USO united states oil jan55 calls trade 100,000

Discussion in 'Options' started by jffhntr123, Aug 1, 2009.

  1. someone bought 100,000 of the USO jan2010 55 calls. anybody have any opinion of this? with contango looks like oil would have to go to around 90 for these calls to make money. what do u guys think?
     
  2. How do you know this was a directional trade and not a hedge?



     
  3. If it wasnt a directional trade then the only thing it could be is a volatility trade hedged on about a 7 delta. For what could he be hedging against? definately not a hedge against any short physical oil or futures position because that wouldnt make sense to buy USO options.

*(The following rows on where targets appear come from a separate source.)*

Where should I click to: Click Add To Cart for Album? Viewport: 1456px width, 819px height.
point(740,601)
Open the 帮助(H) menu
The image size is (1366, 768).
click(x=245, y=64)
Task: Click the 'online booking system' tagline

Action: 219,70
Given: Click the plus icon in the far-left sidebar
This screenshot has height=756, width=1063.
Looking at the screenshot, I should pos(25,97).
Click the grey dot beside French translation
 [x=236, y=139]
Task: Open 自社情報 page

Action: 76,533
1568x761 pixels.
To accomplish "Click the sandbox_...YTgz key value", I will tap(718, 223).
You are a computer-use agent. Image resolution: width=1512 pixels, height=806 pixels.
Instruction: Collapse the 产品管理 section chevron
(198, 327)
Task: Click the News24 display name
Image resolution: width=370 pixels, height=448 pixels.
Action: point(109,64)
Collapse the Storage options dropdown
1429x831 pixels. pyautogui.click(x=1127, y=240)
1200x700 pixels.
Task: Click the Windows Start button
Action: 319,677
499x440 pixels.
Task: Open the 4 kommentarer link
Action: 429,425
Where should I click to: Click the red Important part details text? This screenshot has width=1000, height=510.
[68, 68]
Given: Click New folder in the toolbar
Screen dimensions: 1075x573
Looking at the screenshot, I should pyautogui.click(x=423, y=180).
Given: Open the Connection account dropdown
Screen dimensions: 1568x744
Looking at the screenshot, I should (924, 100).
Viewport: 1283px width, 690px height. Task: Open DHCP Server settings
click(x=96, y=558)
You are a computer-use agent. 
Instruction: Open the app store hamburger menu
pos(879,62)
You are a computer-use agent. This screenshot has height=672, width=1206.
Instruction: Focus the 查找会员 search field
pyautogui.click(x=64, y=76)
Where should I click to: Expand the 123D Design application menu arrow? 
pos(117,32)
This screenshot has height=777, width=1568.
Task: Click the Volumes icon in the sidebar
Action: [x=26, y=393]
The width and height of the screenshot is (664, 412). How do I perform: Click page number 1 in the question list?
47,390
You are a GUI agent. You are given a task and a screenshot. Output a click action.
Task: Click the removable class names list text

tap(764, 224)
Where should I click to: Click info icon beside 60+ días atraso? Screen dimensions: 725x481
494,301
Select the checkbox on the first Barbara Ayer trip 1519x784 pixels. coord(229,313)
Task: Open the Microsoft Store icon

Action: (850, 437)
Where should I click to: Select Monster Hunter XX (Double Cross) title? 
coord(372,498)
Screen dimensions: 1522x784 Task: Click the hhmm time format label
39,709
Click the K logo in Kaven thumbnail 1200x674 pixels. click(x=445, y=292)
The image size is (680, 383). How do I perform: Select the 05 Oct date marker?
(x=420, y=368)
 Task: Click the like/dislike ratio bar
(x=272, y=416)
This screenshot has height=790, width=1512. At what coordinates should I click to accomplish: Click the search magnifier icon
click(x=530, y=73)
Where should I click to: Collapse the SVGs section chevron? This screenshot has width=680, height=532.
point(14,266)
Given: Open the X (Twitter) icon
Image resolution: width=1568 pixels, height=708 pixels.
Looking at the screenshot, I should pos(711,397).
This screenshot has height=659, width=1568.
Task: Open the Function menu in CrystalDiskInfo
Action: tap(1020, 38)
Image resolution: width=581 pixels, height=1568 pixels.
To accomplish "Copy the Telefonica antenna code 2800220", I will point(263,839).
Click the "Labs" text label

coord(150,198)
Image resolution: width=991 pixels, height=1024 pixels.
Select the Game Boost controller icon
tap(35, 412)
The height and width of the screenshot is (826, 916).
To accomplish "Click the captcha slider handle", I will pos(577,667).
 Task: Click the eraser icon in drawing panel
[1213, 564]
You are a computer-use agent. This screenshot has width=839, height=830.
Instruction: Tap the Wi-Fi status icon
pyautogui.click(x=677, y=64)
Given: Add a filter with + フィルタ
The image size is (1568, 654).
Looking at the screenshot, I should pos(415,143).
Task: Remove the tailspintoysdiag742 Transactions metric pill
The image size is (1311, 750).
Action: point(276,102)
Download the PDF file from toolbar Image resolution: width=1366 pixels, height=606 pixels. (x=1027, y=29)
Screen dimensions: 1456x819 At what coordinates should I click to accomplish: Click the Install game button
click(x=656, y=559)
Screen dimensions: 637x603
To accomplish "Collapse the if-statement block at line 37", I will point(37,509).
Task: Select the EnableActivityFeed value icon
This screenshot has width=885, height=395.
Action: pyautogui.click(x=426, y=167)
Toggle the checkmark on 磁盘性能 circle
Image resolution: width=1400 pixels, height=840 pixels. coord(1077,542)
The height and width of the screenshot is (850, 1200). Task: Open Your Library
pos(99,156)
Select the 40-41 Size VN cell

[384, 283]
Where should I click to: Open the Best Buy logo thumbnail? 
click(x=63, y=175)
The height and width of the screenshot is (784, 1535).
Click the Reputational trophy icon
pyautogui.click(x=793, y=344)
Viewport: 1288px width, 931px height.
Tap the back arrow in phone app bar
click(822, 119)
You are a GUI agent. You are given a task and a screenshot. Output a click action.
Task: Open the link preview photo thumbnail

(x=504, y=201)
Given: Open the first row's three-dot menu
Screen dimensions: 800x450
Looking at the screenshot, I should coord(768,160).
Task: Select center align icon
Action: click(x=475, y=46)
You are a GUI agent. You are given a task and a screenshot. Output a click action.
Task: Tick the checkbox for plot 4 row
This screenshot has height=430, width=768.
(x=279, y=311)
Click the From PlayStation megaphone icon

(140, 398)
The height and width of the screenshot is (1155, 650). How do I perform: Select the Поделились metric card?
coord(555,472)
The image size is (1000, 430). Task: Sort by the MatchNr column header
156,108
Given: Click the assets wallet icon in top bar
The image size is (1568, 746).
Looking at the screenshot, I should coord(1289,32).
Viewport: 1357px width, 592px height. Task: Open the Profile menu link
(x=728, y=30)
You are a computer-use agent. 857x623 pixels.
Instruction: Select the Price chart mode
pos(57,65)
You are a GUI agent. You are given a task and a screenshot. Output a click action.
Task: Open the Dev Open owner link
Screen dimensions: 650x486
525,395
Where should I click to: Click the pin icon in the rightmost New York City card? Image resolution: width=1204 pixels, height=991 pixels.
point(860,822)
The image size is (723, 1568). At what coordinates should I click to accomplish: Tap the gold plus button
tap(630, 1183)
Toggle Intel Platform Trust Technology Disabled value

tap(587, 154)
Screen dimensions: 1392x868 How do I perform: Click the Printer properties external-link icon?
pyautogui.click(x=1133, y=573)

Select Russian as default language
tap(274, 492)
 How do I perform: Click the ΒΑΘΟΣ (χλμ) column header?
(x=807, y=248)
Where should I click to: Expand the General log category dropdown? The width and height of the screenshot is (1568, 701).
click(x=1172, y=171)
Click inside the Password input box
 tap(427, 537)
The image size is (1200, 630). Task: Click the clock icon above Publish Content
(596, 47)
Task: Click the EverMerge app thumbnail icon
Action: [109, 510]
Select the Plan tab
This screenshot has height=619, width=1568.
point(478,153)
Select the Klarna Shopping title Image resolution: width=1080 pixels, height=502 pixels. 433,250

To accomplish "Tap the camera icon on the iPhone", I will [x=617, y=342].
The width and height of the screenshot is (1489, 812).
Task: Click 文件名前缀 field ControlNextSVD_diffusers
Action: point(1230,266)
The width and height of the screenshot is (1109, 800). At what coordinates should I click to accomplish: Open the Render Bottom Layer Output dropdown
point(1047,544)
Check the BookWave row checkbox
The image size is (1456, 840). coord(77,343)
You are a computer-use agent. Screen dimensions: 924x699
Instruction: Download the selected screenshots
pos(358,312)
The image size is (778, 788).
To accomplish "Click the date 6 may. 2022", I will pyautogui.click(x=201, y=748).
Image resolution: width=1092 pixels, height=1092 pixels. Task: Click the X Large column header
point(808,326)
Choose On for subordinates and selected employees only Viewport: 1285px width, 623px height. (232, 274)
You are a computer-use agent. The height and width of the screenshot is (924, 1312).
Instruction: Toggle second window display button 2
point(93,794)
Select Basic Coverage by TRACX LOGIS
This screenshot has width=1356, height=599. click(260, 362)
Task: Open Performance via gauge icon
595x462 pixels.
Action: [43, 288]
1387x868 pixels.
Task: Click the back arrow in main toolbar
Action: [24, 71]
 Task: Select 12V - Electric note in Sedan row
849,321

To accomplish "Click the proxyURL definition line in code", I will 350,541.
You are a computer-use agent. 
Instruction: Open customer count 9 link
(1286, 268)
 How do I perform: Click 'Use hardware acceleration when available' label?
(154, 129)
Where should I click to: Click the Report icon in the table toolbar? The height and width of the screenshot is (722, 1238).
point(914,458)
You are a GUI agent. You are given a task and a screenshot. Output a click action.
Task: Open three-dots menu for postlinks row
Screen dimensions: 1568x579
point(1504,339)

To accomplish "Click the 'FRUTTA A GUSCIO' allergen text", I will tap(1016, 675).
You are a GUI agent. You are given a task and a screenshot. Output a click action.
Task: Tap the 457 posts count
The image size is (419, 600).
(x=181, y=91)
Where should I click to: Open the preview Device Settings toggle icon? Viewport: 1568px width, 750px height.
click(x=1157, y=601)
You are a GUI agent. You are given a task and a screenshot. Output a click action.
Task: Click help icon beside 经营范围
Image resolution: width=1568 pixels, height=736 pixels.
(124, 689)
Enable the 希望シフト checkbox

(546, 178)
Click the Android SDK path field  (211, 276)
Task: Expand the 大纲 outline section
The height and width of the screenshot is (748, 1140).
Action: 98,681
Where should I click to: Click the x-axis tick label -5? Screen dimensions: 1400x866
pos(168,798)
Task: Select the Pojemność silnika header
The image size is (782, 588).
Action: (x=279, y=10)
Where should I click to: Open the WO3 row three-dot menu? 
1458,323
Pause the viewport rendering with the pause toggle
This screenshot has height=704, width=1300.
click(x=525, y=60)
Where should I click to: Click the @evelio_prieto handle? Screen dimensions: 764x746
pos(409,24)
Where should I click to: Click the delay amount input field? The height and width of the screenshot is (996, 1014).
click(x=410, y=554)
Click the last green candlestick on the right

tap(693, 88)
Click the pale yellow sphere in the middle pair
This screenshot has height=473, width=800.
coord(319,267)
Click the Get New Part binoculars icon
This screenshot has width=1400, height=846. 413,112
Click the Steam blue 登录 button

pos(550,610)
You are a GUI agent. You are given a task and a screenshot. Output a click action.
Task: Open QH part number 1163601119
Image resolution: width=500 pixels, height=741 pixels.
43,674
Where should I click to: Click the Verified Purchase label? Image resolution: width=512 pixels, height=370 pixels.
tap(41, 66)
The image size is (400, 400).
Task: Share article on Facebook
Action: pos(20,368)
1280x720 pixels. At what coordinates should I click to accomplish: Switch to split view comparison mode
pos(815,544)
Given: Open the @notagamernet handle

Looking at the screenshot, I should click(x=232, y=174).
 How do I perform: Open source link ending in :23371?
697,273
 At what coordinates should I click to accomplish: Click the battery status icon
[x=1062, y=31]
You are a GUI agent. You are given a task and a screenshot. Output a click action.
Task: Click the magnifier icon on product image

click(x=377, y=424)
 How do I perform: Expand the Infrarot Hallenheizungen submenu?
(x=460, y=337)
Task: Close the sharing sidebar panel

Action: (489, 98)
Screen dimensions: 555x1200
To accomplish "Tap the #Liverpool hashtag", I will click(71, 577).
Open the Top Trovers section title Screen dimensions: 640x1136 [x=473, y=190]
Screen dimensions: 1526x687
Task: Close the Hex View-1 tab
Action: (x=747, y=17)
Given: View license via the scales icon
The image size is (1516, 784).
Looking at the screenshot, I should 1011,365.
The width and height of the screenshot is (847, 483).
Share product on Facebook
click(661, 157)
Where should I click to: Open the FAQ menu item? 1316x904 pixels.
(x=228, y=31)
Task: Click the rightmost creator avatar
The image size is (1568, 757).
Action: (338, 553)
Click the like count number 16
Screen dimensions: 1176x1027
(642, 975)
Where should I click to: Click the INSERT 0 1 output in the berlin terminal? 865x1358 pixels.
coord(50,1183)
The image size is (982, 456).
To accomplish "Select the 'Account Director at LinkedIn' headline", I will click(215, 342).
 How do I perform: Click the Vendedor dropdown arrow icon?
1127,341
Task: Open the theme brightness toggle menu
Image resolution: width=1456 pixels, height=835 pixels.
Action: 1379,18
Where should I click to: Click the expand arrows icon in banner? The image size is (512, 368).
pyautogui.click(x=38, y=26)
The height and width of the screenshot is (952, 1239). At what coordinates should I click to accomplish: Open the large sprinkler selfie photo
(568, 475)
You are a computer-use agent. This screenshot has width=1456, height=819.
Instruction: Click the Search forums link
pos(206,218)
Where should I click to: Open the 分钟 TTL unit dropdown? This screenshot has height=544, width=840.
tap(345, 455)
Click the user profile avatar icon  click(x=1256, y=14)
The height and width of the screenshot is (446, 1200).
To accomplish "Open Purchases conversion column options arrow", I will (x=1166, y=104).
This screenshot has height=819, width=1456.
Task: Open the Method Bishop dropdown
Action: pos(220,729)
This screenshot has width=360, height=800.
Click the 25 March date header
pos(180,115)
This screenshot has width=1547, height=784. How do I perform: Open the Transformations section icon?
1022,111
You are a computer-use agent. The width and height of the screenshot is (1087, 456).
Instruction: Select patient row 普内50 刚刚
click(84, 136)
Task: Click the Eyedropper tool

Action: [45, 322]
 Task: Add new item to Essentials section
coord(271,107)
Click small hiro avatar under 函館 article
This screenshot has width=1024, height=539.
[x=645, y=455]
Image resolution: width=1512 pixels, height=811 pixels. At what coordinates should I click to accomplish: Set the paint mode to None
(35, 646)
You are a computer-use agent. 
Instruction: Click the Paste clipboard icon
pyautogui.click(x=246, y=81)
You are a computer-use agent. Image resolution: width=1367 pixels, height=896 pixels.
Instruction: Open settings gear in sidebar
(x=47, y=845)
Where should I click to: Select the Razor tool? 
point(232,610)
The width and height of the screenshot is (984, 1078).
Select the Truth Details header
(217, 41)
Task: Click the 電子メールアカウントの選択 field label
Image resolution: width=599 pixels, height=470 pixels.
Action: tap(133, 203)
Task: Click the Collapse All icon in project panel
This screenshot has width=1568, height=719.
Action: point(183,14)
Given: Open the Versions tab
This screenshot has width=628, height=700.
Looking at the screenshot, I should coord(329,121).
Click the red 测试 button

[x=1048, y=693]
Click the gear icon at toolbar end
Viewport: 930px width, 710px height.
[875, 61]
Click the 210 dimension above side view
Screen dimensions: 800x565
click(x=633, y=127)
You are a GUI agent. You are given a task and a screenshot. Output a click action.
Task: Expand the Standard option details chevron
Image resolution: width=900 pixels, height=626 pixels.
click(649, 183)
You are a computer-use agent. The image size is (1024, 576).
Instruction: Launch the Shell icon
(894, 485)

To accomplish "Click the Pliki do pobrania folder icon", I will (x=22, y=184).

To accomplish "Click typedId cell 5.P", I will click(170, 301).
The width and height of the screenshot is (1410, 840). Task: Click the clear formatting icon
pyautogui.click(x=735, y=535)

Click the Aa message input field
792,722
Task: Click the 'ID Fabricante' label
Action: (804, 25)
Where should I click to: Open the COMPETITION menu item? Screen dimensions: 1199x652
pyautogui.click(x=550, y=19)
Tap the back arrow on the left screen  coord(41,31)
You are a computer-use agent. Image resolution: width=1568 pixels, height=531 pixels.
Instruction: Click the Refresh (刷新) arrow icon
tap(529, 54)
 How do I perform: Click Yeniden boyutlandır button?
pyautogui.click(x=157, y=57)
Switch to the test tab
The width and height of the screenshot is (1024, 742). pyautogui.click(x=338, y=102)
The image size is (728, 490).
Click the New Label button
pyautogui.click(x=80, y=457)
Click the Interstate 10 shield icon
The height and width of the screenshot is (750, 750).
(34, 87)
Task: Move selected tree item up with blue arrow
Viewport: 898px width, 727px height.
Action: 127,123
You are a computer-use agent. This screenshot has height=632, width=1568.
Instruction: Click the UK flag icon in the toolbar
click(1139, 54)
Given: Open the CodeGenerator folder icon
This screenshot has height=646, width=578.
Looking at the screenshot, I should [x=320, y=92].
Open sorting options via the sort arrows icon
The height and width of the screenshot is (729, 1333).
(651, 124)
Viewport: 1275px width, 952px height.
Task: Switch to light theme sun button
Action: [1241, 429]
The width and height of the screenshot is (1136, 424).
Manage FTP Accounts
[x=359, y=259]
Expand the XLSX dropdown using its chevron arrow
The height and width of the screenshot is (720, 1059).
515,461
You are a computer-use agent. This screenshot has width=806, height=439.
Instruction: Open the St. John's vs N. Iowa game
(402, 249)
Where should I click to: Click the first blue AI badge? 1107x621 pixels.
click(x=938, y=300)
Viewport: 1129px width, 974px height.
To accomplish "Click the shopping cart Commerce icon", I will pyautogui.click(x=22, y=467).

The only thing he could hedge against is a short USO stock position. but the jan 55 calls are a 7 delta and hardly any gamma back month and 20 strikes otm. that would be a terrible way to hedge 700,000 shares short you get smoked all the way up to 55 over a medium period of time. if he wanted to short the stock he would have bought like the sep 40 calls. i dont know its a skew trade because 100,000 lot is not particularly liquid and its not part of a spread. given contango this guy thinks oil is going 90-100$ which puts USO roughly in the 55-65$ range. last time I saw size in USO this big 85,000 85-80 put spreads were bought back month when USO was around 120 and OIL was around 130-140. then USO went to 40 with at least a month left in this guys put spread. if its the same guy he knows exactly where the stock is going.
     
  4. dmo

    dmo

    No one knows all the possible reasons why such a trade was made. In this case - whatever the reason for it - it looks like a pre-arranged trade to me.

    If you look at the action in that strike over a week or two prior to that trade and for a few days after, you will see that that 100,000 lot didn't really affect IV at that strike. Apparently the seller was just as ready and willing to sell 100,000 calls as the buyer was to buy them. That's why it looks to me like a pre-arranged trade.

    You seem to imagine this is driven by someone who has a definite opinion and suddenly came in one day with a 100,000 lot buy order. Not likely. As you yourself say, these options are pretty illiquid. An order like that represents many times the daily volume of ALL the USO options in that month, and would move IV significantly.

    I have no idea why this trade was made, but as I said I suspect it was pre-arranged. Maybe two firms agreed to do it for accounting reasons. Who knows? But the notion that this was a directional trade by some big shooter making a size bet does not fit the IV reaction - or lack thereof.